Assim, nesta fase, a comissão está ainda "a trabalhar no sentido de concluir a sua análise quanto à conformidade deste tratamento de dados com o RGPD [Regulamento Geral sobre a Proteção de Dados], com vista a tomar uma decisão sobre a atuação a ter neste caso".
A Worldcoin é um serviço da Tools for Humanity, uma empresa cofundada em 2019 por Sam Altman, o empreendedor por detrás do Chat GPT. O seu objetivo é criar um passaporte digital global associado a serviços financeiros, a partir da recolha de dados biométricos que usam a leitura da íris e a troco de um pagamento.

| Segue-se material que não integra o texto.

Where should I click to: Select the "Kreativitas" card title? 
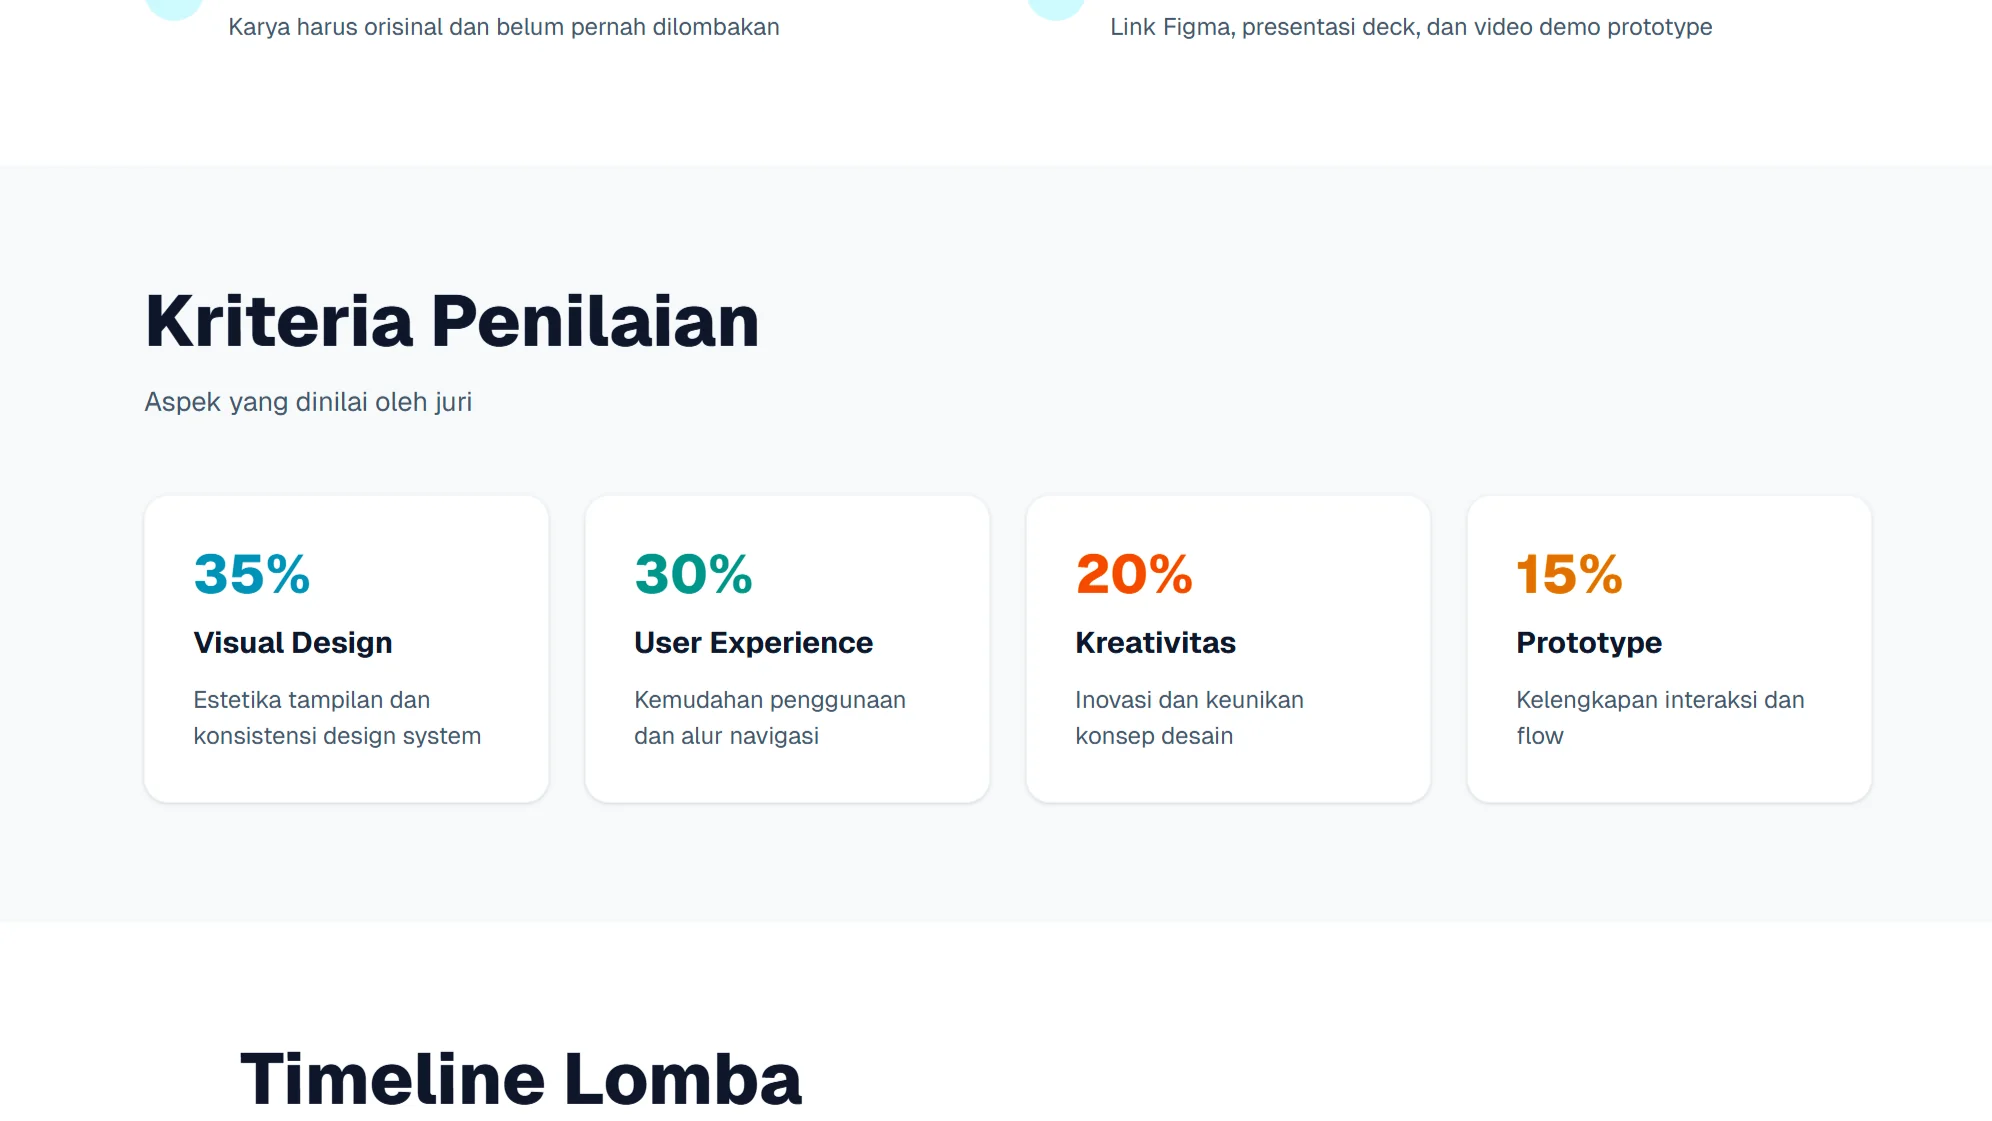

Menores e pessoas necessitadas vendem dados pessoais em troca de dinheiro
A WorldCoin iniciou atividade em Portugal nas últimas semanas, montando bancas em diversos pontos do país que permitiram angariar mais de 300 mil utilizadores . A empresa oferece um pagamento de cripto moedas em troca de uma cópia digital da íris.
Numa reportagem recente, o jornal Expresso descreveu diversas situações de pessoas que aceitam realizar vender os seus dados biométricos para fazer face a necessidades financeiras. Há também relatos de menores que estão a digitalizar a íris, ainda que a empresa assegure que só está a recolher dados de maiores de idade.
A decisão desta quarta-feira das autoridades espanholas vem adensar as dúvidas sobre a validade das garantias prestadas pela WorldCoin relativamente ao tratamento adequado dos dados que tem estado a recolher.